* [Exercise]:
Out of the lines below, please list those that hold the string "agent".

Excerpts from a dataset:
────

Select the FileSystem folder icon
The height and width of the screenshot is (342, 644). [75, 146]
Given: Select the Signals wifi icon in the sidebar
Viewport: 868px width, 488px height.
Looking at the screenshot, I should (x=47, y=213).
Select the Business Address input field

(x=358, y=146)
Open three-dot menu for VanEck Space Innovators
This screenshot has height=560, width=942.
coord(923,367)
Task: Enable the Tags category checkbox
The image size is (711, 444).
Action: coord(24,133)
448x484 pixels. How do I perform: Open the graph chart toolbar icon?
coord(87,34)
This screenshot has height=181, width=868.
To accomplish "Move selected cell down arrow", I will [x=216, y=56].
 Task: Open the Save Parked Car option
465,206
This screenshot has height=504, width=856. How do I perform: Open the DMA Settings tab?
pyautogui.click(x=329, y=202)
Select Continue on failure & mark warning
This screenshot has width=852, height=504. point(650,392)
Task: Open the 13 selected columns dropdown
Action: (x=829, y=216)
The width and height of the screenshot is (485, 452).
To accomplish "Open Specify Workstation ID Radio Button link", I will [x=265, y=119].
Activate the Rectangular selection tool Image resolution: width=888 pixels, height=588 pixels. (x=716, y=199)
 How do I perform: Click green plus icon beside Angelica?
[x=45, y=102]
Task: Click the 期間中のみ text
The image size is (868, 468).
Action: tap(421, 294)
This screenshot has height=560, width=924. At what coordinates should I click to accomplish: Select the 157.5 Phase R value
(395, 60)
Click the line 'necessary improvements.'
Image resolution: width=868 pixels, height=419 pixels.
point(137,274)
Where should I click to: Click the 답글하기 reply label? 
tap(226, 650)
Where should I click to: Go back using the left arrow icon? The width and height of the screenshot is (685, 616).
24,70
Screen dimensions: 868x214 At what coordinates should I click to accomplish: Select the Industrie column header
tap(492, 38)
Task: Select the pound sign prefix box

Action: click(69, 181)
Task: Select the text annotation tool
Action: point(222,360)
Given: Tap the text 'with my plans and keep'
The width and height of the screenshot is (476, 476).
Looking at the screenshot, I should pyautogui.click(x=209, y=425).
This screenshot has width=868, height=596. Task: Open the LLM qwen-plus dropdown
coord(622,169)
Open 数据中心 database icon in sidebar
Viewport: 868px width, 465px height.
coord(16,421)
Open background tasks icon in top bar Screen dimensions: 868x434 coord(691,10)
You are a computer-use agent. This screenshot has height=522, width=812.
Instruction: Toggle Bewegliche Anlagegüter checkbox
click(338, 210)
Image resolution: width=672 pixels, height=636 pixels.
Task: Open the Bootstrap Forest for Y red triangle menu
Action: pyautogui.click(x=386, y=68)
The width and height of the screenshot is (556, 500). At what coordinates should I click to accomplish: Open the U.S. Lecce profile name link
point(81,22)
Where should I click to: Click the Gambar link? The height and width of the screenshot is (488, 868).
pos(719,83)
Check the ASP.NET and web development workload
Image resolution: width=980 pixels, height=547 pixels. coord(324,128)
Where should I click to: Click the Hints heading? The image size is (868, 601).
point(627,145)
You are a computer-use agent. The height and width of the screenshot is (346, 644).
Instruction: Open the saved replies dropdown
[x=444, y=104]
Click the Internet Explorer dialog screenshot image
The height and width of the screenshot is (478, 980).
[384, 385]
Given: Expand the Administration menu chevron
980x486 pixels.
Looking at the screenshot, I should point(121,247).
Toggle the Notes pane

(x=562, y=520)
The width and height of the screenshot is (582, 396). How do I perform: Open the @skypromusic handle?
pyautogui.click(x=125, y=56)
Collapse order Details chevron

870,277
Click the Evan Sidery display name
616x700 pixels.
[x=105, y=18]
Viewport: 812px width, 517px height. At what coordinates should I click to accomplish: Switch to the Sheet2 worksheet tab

────

* [Problem solution]:
You are a computer-use agent. This screenshot has height=522, width=812.
You are a computer-use agent. The height and width of the screenshot is (346, 644).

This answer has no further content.